# Raw data start
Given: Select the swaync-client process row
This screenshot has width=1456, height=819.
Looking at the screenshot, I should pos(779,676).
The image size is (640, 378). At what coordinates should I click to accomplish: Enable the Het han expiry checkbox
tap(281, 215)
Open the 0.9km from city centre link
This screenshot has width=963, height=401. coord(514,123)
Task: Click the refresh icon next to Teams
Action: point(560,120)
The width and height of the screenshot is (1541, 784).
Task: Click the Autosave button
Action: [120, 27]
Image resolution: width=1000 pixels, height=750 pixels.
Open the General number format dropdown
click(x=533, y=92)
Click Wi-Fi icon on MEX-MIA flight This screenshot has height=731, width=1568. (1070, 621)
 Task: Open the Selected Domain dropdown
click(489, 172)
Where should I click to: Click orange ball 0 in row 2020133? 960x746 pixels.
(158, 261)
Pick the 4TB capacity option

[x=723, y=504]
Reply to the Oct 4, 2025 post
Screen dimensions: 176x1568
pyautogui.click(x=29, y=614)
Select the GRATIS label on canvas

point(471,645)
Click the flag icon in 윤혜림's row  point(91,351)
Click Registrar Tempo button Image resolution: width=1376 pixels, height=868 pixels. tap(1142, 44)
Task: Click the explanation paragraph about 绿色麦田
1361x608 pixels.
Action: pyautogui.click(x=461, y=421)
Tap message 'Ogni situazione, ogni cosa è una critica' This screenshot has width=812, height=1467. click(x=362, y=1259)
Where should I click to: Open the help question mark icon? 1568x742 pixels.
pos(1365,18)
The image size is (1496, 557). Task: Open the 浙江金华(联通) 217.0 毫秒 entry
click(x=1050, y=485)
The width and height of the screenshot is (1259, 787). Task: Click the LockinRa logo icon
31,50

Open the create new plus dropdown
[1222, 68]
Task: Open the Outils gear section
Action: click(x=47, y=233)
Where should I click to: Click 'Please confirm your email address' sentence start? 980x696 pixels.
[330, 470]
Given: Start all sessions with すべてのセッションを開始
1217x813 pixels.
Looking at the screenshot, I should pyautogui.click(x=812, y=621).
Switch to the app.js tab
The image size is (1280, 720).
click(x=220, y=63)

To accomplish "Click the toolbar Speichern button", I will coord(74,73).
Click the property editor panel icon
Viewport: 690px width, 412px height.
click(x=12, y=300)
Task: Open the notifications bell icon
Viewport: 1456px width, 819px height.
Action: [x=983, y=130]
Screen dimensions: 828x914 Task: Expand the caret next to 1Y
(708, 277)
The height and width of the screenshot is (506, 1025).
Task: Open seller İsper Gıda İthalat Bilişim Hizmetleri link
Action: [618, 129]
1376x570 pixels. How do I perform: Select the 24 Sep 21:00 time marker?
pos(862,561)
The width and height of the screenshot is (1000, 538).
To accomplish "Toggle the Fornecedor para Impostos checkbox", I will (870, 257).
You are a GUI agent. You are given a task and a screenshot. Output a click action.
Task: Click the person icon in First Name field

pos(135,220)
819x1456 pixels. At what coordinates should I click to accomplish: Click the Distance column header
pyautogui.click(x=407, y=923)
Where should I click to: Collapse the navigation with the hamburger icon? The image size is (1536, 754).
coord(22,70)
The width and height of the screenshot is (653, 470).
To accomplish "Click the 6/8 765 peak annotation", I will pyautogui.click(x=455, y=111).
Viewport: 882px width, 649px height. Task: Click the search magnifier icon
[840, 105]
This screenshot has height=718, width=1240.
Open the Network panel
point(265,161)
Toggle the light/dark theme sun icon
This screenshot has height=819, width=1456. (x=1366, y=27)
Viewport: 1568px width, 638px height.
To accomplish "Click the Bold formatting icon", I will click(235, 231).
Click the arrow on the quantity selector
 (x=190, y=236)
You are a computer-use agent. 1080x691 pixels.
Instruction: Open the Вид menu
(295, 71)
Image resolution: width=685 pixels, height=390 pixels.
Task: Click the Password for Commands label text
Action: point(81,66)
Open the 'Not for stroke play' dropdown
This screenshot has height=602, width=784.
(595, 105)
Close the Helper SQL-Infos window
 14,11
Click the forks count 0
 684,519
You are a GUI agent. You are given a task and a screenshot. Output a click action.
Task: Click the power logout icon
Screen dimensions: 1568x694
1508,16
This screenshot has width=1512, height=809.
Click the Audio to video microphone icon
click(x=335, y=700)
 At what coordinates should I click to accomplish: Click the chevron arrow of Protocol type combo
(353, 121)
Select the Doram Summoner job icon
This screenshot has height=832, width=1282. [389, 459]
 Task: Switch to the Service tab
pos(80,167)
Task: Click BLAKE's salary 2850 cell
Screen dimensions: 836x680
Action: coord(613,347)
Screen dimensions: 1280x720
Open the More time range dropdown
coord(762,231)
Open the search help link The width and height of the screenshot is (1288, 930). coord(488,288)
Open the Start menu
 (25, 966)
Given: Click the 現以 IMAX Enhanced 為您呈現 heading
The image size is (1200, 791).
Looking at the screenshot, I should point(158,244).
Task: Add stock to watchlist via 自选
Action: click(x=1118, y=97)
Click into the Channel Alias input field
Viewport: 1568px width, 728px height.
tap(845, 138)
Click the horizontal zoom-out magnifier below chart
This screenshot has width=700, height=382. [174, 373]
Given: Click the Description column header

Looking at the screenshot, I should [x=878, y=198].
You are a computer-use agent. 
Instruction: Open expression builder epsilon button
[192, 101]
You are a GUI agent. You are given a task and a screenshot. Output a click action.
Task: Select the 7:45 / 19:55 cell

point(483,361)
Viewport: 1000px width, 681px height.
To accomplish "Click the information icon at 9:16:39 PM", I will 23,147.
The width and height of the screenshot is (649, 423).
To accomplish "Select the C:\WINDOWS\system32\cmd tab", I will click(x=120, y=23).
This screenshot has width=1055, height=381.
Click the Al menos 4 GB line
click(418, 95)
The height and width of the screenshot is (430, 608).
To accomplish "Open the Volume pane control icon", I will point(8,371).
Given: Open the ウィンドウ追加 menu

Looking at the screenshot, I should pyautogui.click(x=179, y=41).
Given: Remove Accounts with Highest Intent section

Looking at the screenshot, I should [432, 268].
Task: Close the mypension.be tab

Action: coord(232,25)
# Raw data end
Given exercise:
Between the lines holding "Viewport: 882px width, 649px" and "(x=190, y=236)", inclusive, change "Network" to "Console" and write out those lines with nothing else altered.

Answer:
Viewport: 882px width, 649px height. Task: Click the search magnifier icon
[840, 105]
This screenshot has height=718, width=1240.
Open the Console panel
point(265,161)
Toggle the light/dark theme sun icon
This screenshot has height=819, width=1456. (x=1366, y=27)
Viewport: 1568px width, 638px height.
To accomplish "Click the Bold formatting icon", I will click(235, 231).
Click the arrow on the quantity selector
 (x=190, y=236)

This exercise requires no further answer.